To be done:
[1] According to the article on Nils Bielke's campaign, why did the Swedish Crown allow its soldiers to serve under Emperor Leopold I even though Sweden was not in the Holy League? Answer in one to three sentences.
[2] Could you quote everything in the article on Nils Bielke's campaign from "Nils Bielke's campaign against the Ottoman Empire (1684–1687)" down to "the Ottomans back."?

Text passage:
====================
- Nils Bielke's campaign against the Ottoman Empire: Part of the Great Turkish War
| Date | 1684–1687 |
| Location | Central Europe, Eastern Europe |
| Result | Inconclusive Allied victory in the Great Turkish War; |

Belligerents
- Holy Roman Empire Swedish auxiliary forces under Nils Bielke; ;: Ottoman Empire

Commanders and leaders
- Nils Bielke: Sarı Süleyman Pasha Yeğen Osman Pasha

Strength
- ~2,000: Unknown

= Nils Bielke's campaign against the Ottoman Empire =

Swedish auxiliary conflict

Nils Bielke's campaign against the Ottoman Empire (1684–1687) was an event in which Swedish auxiliary forces, serving under the Holy Roman Empire, participated in the Great Turkish War. Bielke led approximately 2,000 Swedish soldiers as support to the Habsburg army in Hungary, engaging in several battles against the Ottoman forces, most notably at the Battle of Mohács in 1687.

== Background ==

The Great Turkish War (1683–1699) was a major conflict between the Ottoman Empire and a coalition of European powers known as the Holy League, which included the Holy Roman Empire, Poland-Lithuania, Venice, and later Russia. The war was sparked by the Ottoman siege of Vienna in 1683, which marked the height of Ottoman expansion into Central Europe. Following the failure of this siege, the European powers began a counteroffensive aimed at pushing the Ottomans back.

Although Sweden was not a formal member of the Holy League and had no direct conflict with the Ottoman Empire, the Swedish Crown permitted a number of its soldiers to serve as auxiliary troops under the Holy Roman Emperor Leopold I. This was part of a broader diplomatic strategy: Sweden sought to maintain influence in European affairs and to strengthen its political ties with the Habsburgs, especially during a period of relative peace in Northern Europe.
====================
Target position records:
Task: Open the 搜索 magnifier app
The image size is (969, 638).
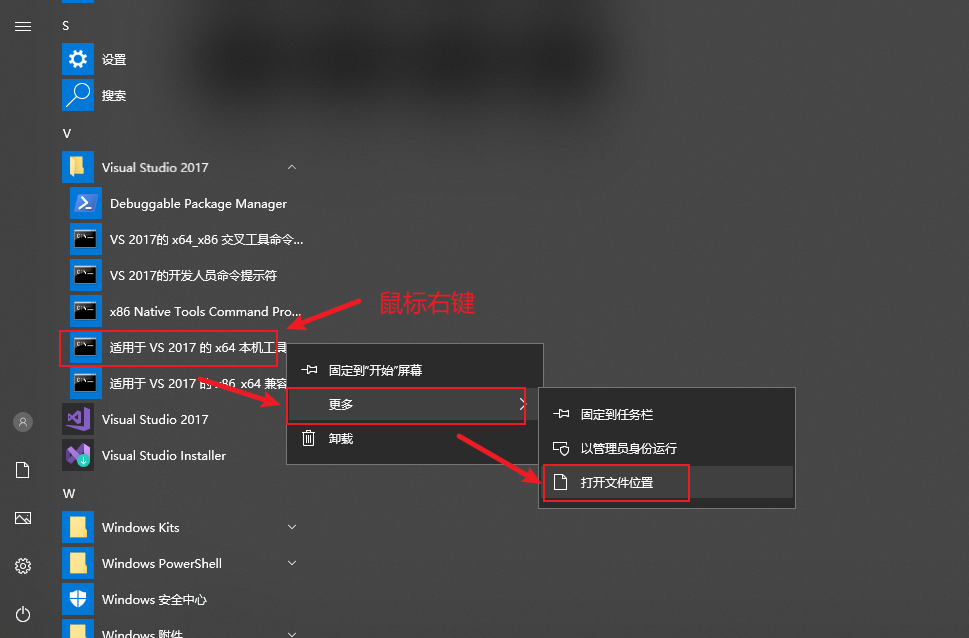Action: point(78,95)
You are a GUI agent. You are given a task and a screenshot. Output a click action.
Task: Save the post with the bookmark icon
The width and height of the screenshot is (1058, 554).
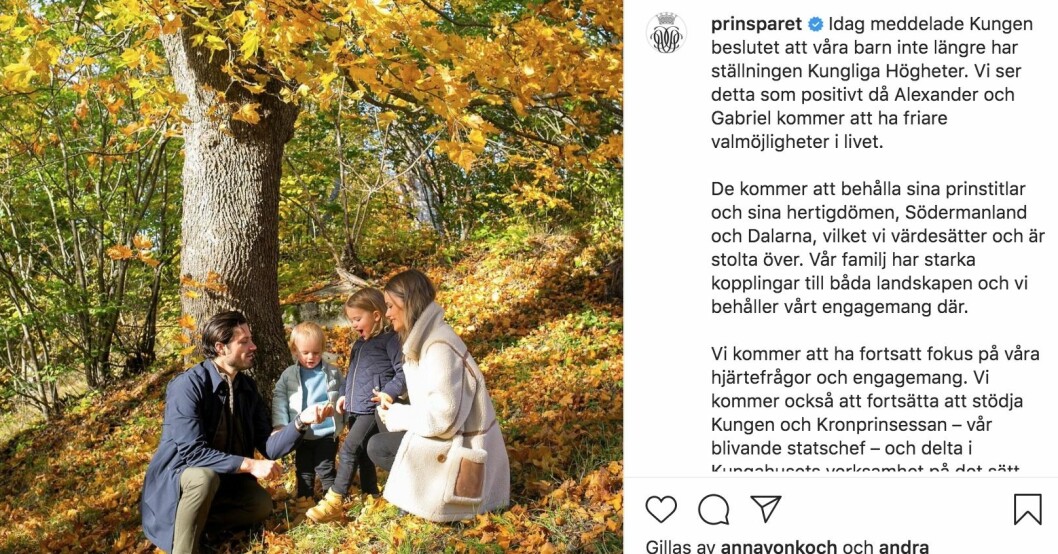tap(1028, 509)
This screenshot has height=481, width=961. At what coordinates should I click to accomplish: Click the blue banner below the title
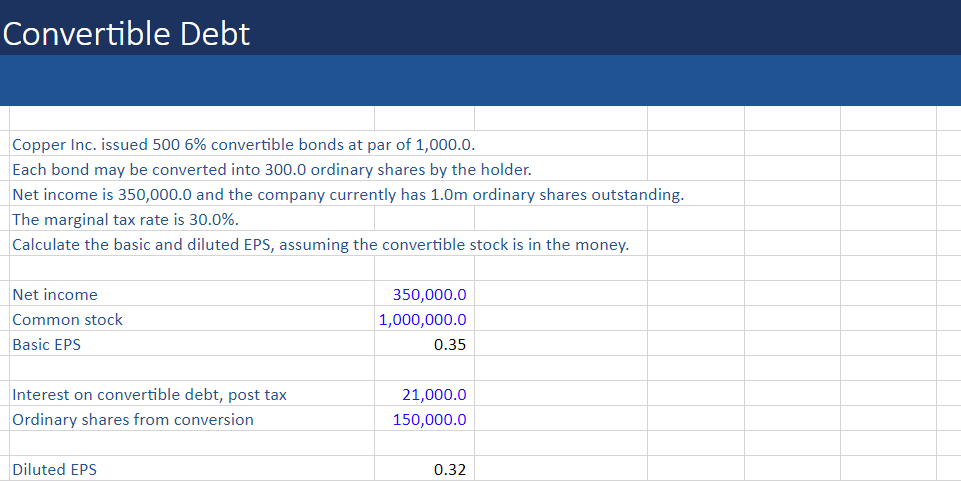(x=480, y=80)
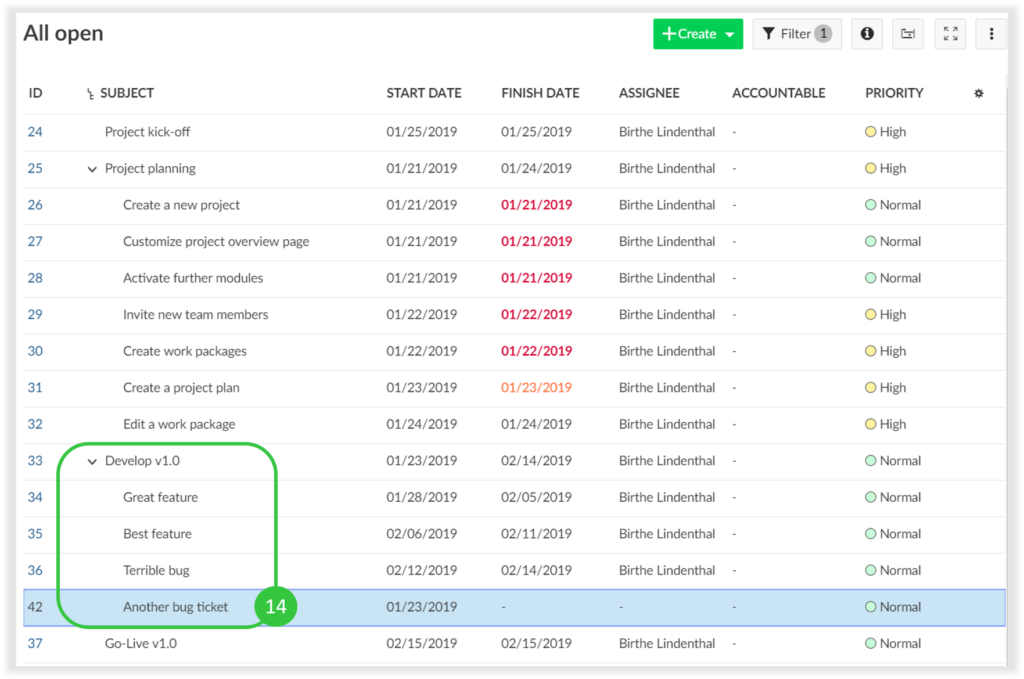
====================
Responses to the tasks:
[1] Permitting the service was part of a broader diplomatic strategy. Sweden wanted to keep its influence in European affairs and strengthen its political ties with the Habsburgs during a period of relative peace in Northern Europe.

[2]
Nils Bielke's campaign against the Ottoman Empire (1684–1687) was an event in which Swedish auxiliary forces, serving under the Holy Roman Empire, participated in the Great Turkish War. Bielke led approximately 2,000 Swedish soldiers as support to the Habsburg army in Hungary, engaging in several battles against the Ottoman forces, most notably at the Battle of Mohács in 1687.

== Background ==

The Great Turkish War (1683–1699) was a major conflict between the Ottoman Empire and a coalition of European powers known as the Holy League, which included the Holy Roman Empire, Poland-Lithuania, Venice, and later Russia. The war was sparked by the Ottoman siege of Vienna in 1683, which marked the height of Ottoman expansion into Central Europe. Following the failure of this siege, the European powers began a counteroffensive aimed at pushing the Ottomans back.